Nutrition, food security, and obesity
Research data has shown that 36 percent of the children in reduced-price lunch programs are "food insecure" and 19 percent of those children are obese. The article suggests that while much research has been done to analyze the nutritional value of the NSLP program, little attention is paid to those "food insecure" households regarding the impact of the NSLP. Based on the high correlation of obesity and reduced-price lunch participation, the authors suggest that given the momentum of the new guidelines for nutrition, the NSLP re-evaluate those at-risk students for more effective nutritional services.

Studies comparing NSLP participants and non-participants have thus far been inconclusive in determining if any weight gain occurs if one participates or not. In fact, one of the most rigorous studies actually showed "similar calorie intakes for participants and nonparticipants but higher fat and sodium intakes for participants." It is ironic that a program, which began with the intention of reducing under-nourished school-aged children, has come full circle to the current objective of helping to reduce childhood obesity. The most obvious problem is that even if more nutritious foods are provided, there is no guarantee that the students will eat them. The NSLP does not take into account the great variance of the student population. Some children are smaller than others, and some are more athletic than others. Some of their metabolisms require more calories than is mandated by the NSLP, while others find an 850 calorie limit is adequate for their lifestyle.

In 2011, a bill was presented to Congress requiring public schools to post calorie and nutritional information on school menu boards. Bill sponsor, Rep. Joseph McNamara called for it to be implemented by January 2013.

There are three simple ways through which the nutrition and obesity problem in schools can be fixed. The first idea is to have children in schools only exposed to Fruits and Veggies as snacks. The Journal of Nutrition's article "Restricting Snacks in U.S. Elementary Schools is Associated with Higher Frequency of Fruit and Vegetable Consumption," states that "Children in schools with restricted snack availability had significantly higher frequency of fruit and vegetable consumption than children in schools without restricted snack availability." Suggesting that a restrictive snack policy should be part of a multi-faceted approach to improve children's diet quality in schools. The second idea is to Inform and Educate All school attendees about nutrition.
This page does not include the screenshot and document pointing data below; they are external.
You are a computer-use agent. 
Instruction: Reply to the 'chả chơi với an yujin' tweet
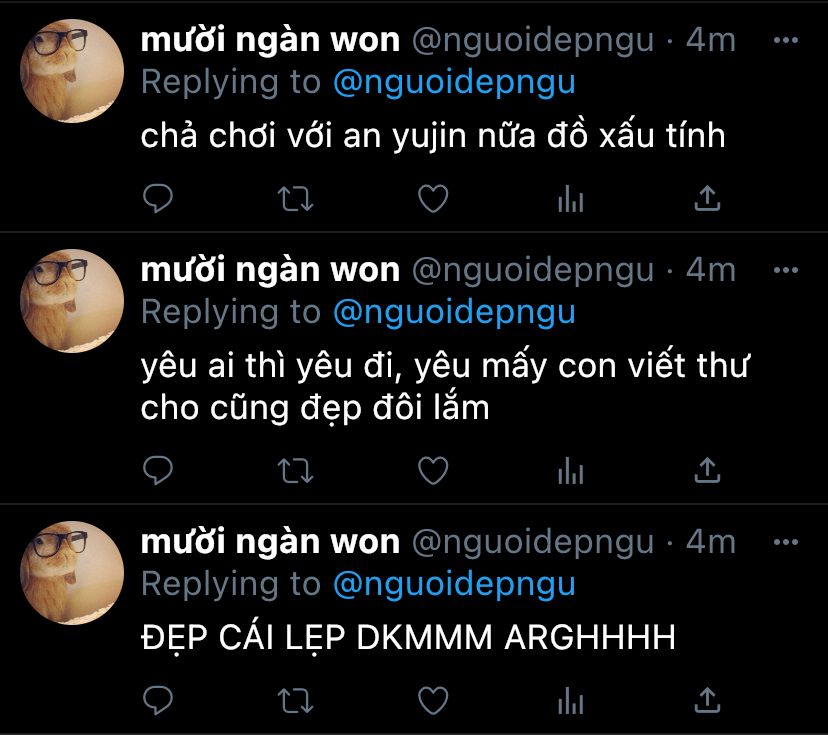(x=158, y=199)
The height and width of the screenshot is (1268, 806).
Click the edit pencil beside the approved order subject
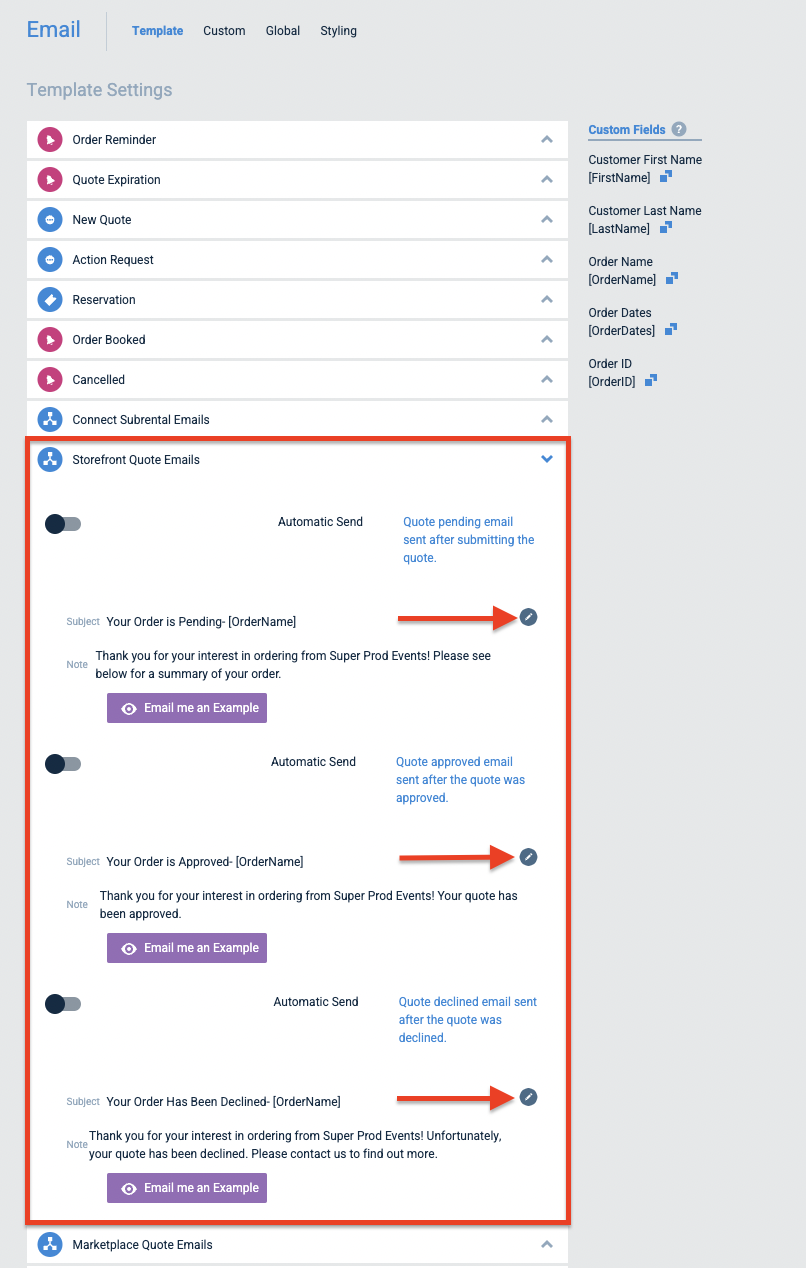coord(528,857)

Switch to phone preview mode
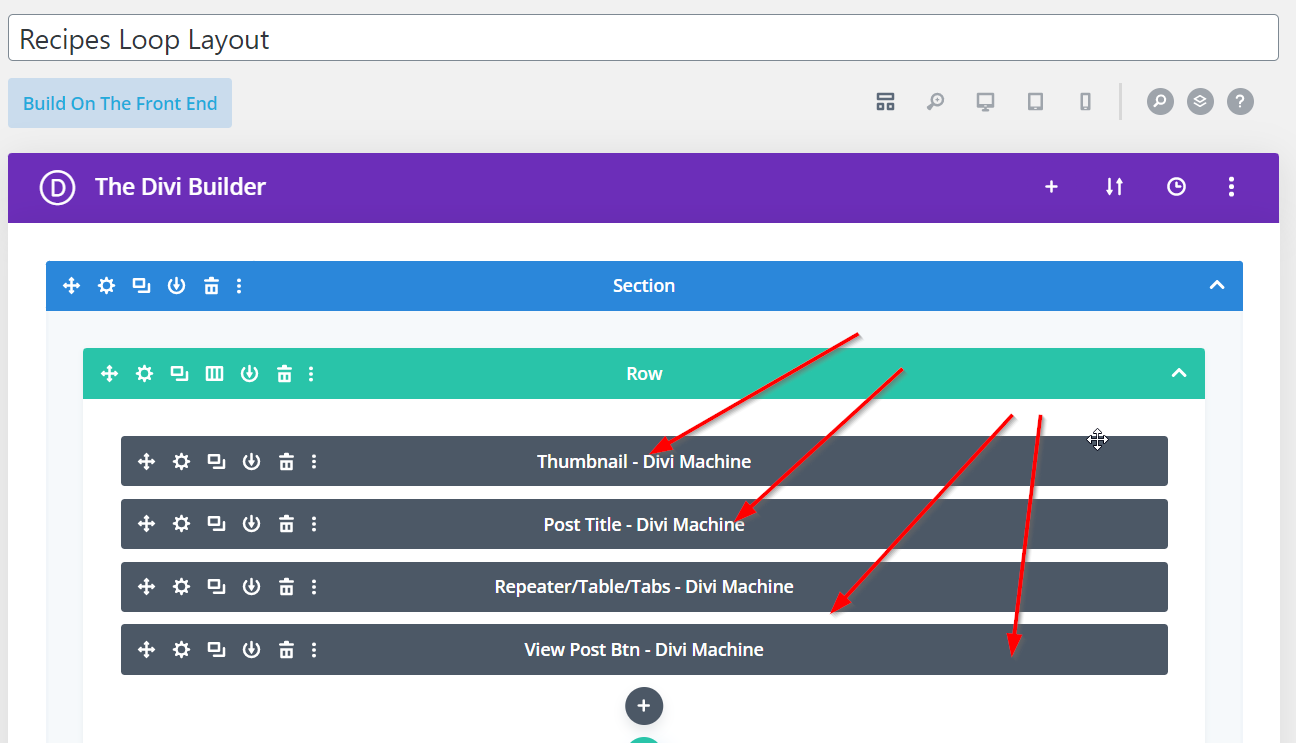(1085, 102)
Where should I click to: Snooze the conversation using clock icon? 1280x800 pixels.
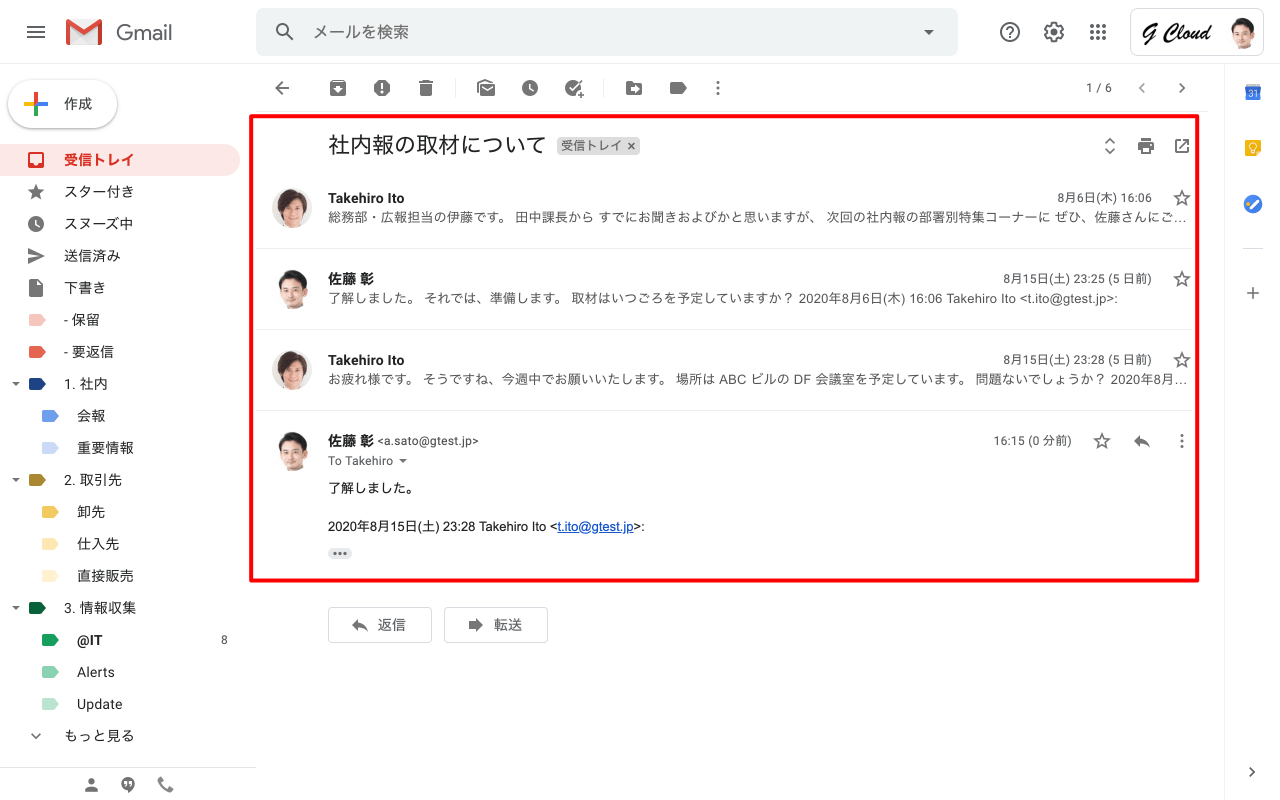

The American Journal of Clinical Nutrition's article "APPLE project: 2-y findings of a community-based obesity prevention program in primary school-age children" states: "A relatively simple approach, providing activity coordinators and basic nutrition education in schools, significantly reduces the rate of excessive weight gain in children." Researchers at Cornell University have also suggested a number of techniques based in principles of behavioral economics to encourage healthier meal selection without completely restricting choice. These include placing white milk ahead of chocolate milk in coolers, moving and highlighting fruit displays, and using appealing names for vegetables to improve palatability.